Data Classification and Categorization

Data Classification

types of classification:

state
use
importance

classification is for risk management - reduce costs associated with protecting data

match level of protection and cost with value of asset

Data States

at rest
being created
in transit
being changed/deleted

data storage location should be considered as well

Data usage

determining how it is used can help determine how it should be shared (or not)

Usage classifications

Internal - created, computed, stored (in memory) within application
Input - read into system and possibly stored
Output - written to output destination

Sensitivity categories

Security-sensitive - subset of data, very valuable to attacker
PII
Hidden - concealed using obfuscation to protect from unauthorized disclosure

Data Risk Impact

📝 labeled according to risk if lost (high, medium, low)
will differ from firm to firm
📝 impact considerations include cost, operation impact, people impact, customer impact

Data ownership

data is not owned by a person, it is owned by the enterprise
data is assigned to people for stewardship/ownership for practical reasons
ownership is business driven

Owner

acts in the interests of the enterprise
determines who has what access
owner != custodian (e.g.
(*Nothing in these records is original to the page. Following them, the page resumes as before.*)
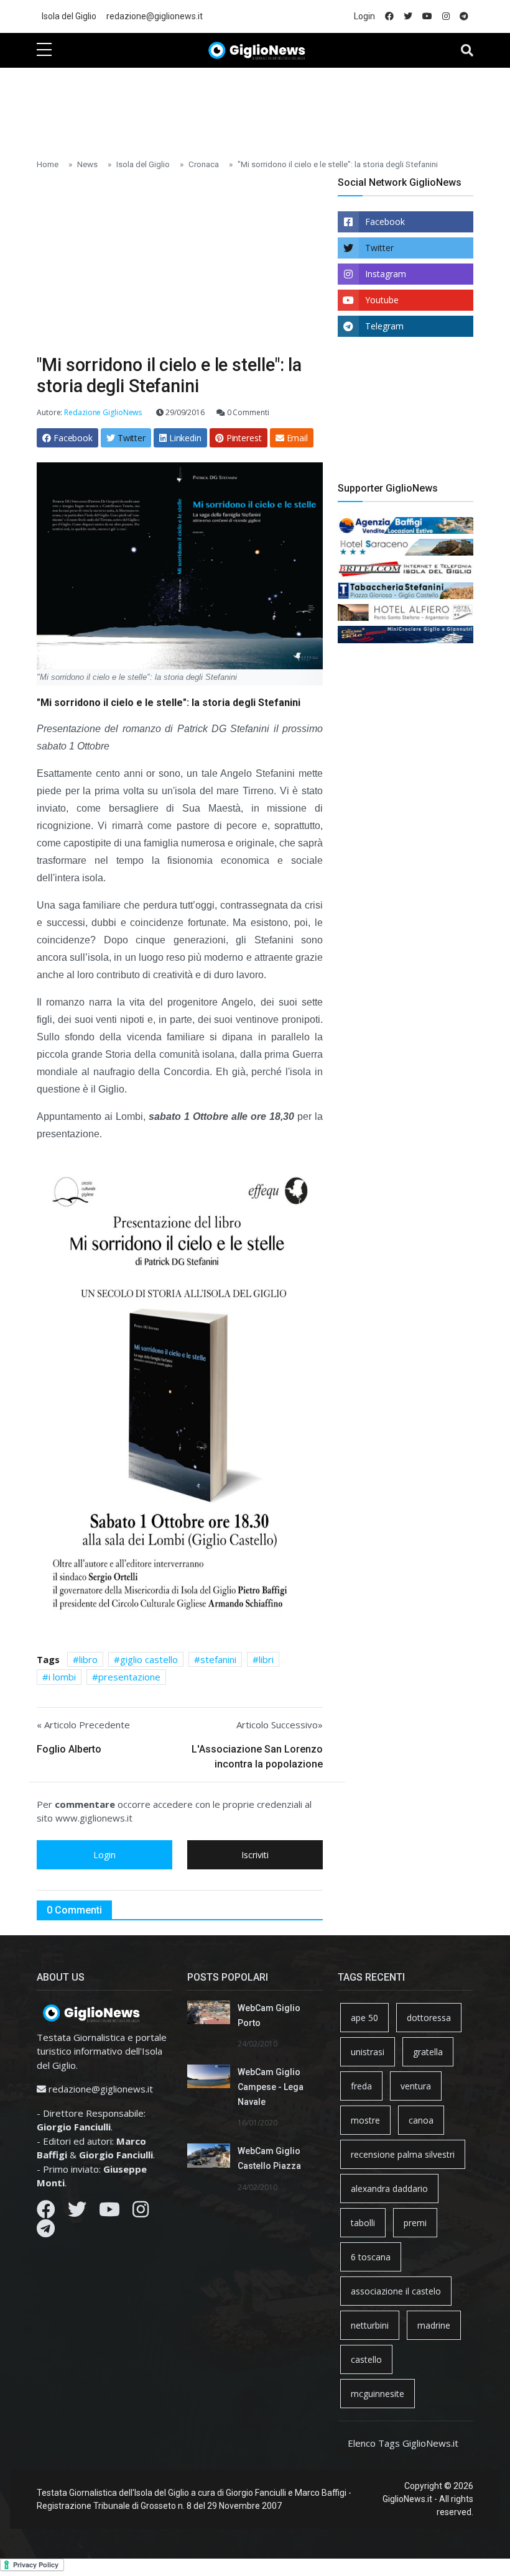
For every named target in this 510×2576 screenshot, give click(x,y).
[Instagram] (140, 2212)
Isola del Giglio (69, 16)
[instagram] (446, 16)
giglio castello (149, 1659)
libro (88, 1659)
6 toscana (371, 2257)
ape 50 (364, 2018)
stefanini (218, 1659)
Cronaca (203, 164)
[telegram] (464, 16)
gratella (428, 2052)
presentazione (129, 1677)
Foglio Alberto (69, 1749)
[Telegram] (46, 2231)
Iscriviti (255, 1855)
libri (266, 1659)
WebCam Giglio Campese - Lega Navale (271, 2087)
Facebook (385, 221)
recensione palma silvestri (403, 2154)
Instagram (385, 274)
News (87, 164)
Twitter (379, 248)
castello (366, 2359)
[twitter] (408, 16)
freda (361, 2086)
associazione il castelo (396, 2291)
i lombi (62, 1677)
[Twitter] (77, 2212)
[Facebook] (46, 2212)
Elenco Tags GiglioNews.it (403, 2443)
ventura (416, 2086)
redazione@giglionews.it (154, 16)
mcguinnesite (377, 2394)
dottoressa (429, 2018)
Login (364, 16)
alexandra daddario (389, 2188)
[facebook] (389, 16)
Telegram (384, 326)
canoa (421, 2120)
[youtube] (427, 16)
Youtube (382, 300)
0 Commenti (247, 412)
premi (415, 2223)
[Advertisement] (263, 106)
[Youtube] (109, 2212)
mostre (365, 2120)
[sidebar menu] (44, 50)
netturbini (370, 2325)
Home (47, 164)
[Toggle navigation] (467, 50)
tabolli (363, 2223)
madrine (433, 2325)
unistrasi (367, 2052)
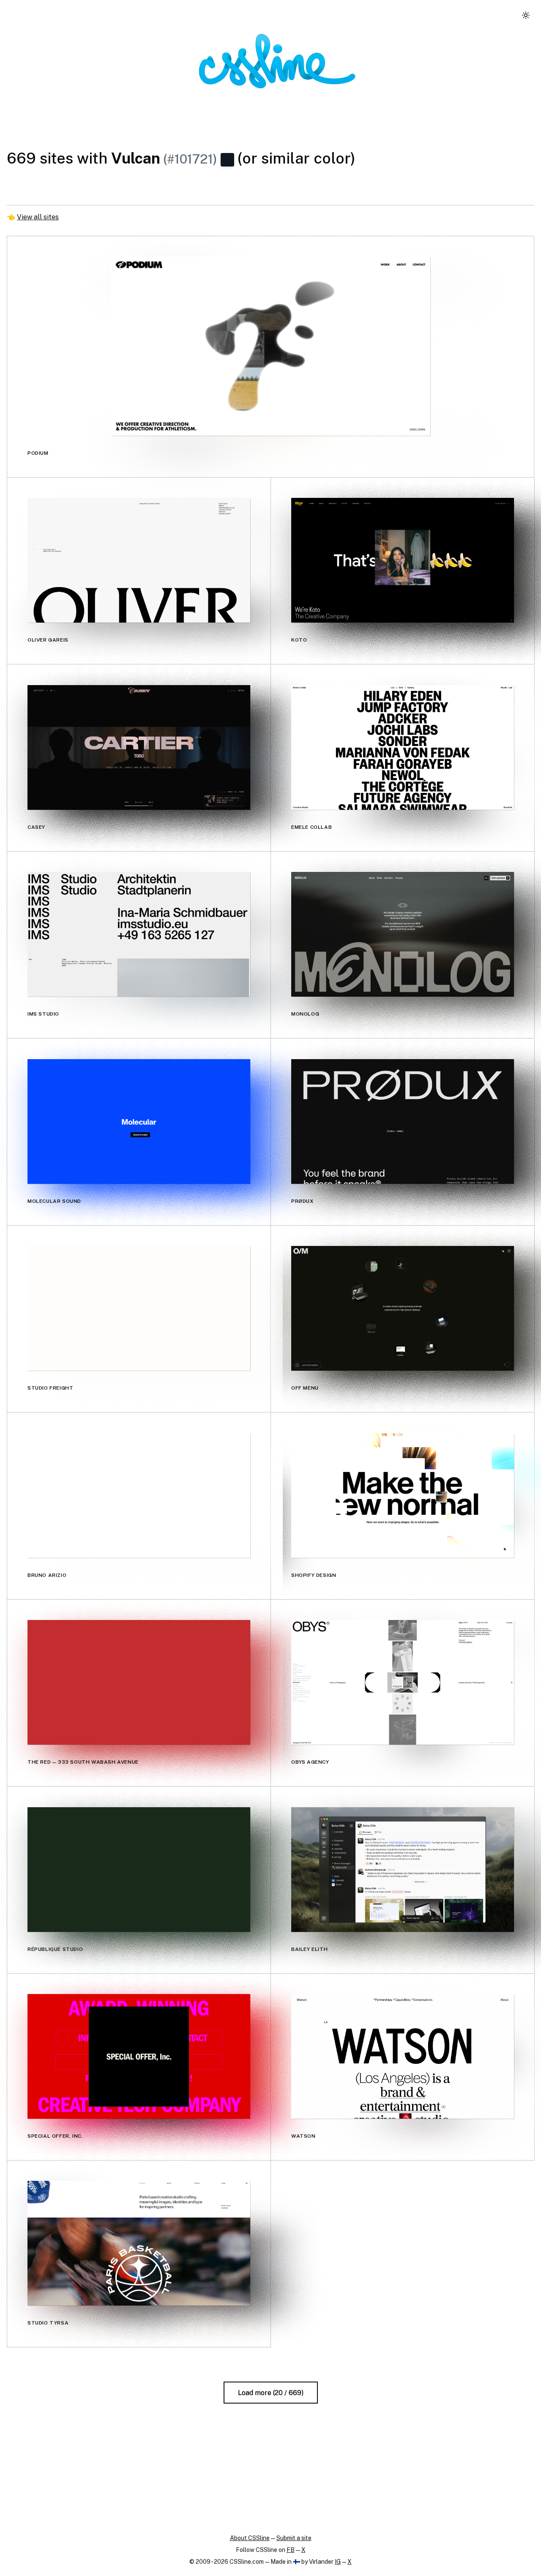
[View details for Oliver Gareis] (138, 560)
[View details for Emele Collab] (402, 747)
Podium (38, 453)
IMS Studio (43, 1014)
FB (291, 2549)
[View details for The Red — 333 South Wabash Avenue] (138, 1682)
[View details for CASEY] (138, 747)
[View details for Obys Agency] (402, 1682)
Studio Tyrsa (47, 2323)
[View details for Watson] (402, 2056)
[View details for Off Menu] (402, 1308)
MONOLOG (305, 1014)
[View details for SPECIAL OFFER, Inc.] (138, 2056)
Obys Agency (310, 1762)
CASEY (36, 827)
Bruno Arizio (46, 1575)
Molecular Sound (54, 1201)
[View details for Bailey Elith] (402, 1869)
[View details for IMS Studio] (138, 934)
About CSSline (250, 2538)
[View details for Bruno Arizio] (138, 1495)
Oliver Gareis (47, 640)
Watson (303, 2136)
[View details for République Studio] (138, 1869)
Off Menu (305, 1388)
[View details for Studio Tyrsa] (138, 2243)
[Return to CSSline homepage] (277, 61)
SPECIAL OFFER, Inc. (55, 2136)
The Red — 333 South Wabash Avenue (83, 1762)
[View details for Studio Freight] (138, 1308)
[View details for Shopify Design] (402, 1495)
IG (338, 2561)
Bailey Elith (309, 1949)
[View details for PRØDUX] (402, 1121)
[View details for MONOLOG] (402, 934)
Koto (299, 640)
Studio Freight (50, 1388)
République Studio (55, 1949)
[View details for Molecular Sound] (138, 1121)
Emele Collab (311, 827)
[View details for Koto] (402, 560)
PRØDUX (302, 1201)
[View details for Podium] (270, 346)
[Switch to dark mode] (525, 15)
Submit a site (293, 2538)
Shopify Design (313, 1575)
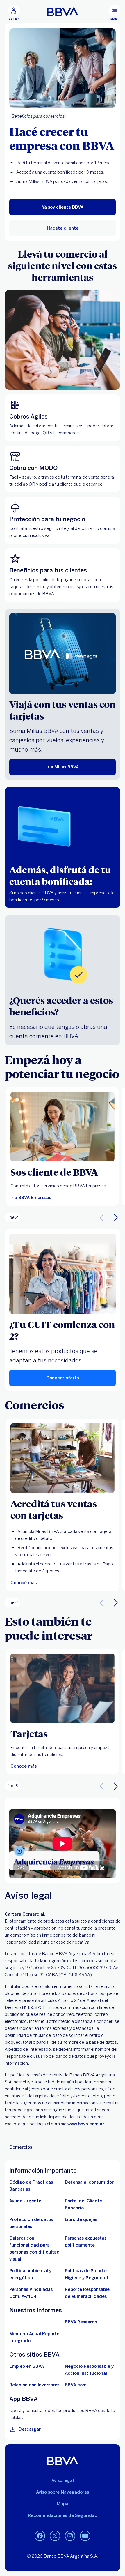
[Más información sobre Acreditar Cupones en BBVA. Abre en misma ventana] (62, 1458)
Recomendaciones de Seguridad (62, 2515)
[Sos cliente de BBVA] (62, 1126)
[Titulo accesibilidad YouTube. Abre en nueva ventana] (85, 2536)
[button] (115, 1217)
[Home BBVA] (62, 11)
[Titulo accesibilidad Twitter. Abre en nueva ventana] (55, 2536)
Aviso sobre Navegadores (62, 2492)
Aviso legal (62, 2480)
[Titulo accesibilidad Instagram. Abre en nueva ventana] (70, 2536)
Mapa (62, 2503)
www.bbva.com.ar (85, 2124)
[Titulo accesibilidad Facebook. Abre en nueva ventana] (40, 2536)
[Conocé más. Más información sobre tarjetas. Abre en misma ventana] (62, 1688)
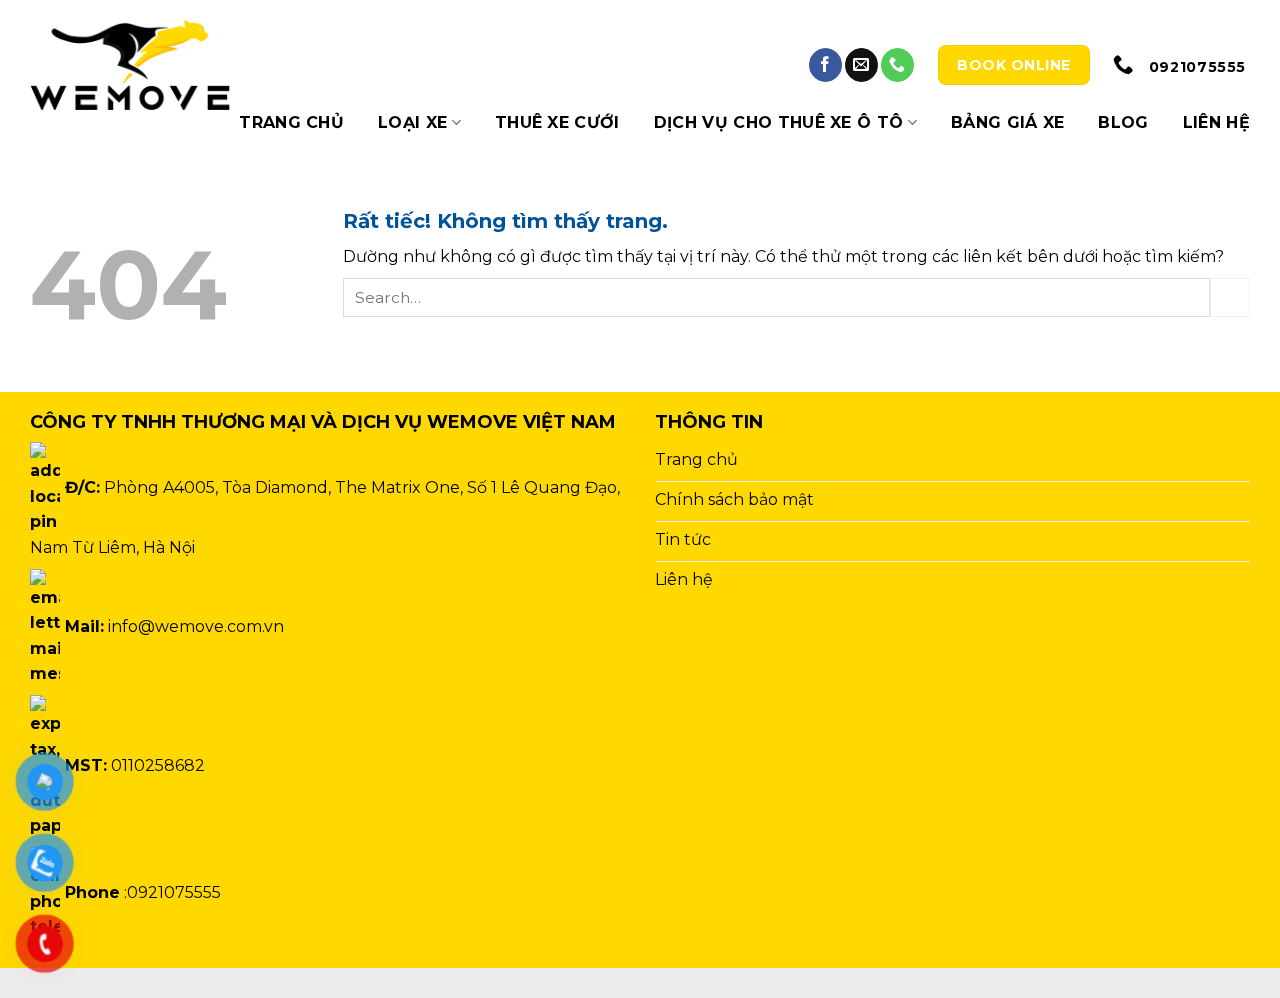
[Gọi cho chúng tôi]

CFO owns accounting records but DBA can make direct changes)
📝 data owners define data classification, authorized users, access criteria, and security controls

Custodian

ensure processes safely transport, manipulate, and store data
ensure data management processes (set by owner) are followed
📝 perform backups, data retention, disposal
📝 manage anything else (e.g. security controls) defined by owner
custodians may not need read access

Labeling

Sensitivity

built around business purpose

Impact

wider concern than sensitivity
includes loss, disclosure, and alteration
three levels (high, medium or moderate, low) - each level should be clearly defined
📝 NIST FIPS 199 and SP 800-18 provide framework for classifying based on CIA

Clearly Defining levels

high: set high enough that a small number of data elements are included
financial limits and customer impact vary, each company needs to decide for itself

Types of data

Structured

has a defined structure that can be parsed, sorted, searched
📝 is not determined by where it is stored, but how
- 📝 look for relationships between data elements

examples:

tables in a database
formatted file structures
XML
JSON
certain text files like log files

Unstructured

not easily parsed/searched
more difficult to modify outside originating application (word docs, pdfs)
majority of data is unstructured

Data lifecycle

cost of storing data is still a resource issue despite lower costs
must be managed from backup, business continuity, disaster recovery perspective

Generation

if data is going to be persistent, need to label, classify, protect

Retention

if retained, must have metadata defined such as:

data owner
purpose of storing
level of protection
length of storage (retention policy)

protection must also consider how to protect backups and copies for DR

System logs: are considered important from a legal/compliance perspective, often have sensitive info that needs to be protected

Disposal

primary purposes of disposal:

conserve resources
limit liabilities

📝 Length of storage is determined by:

business purpose
compliance

Legal hold data is not subject to normal disposal procedures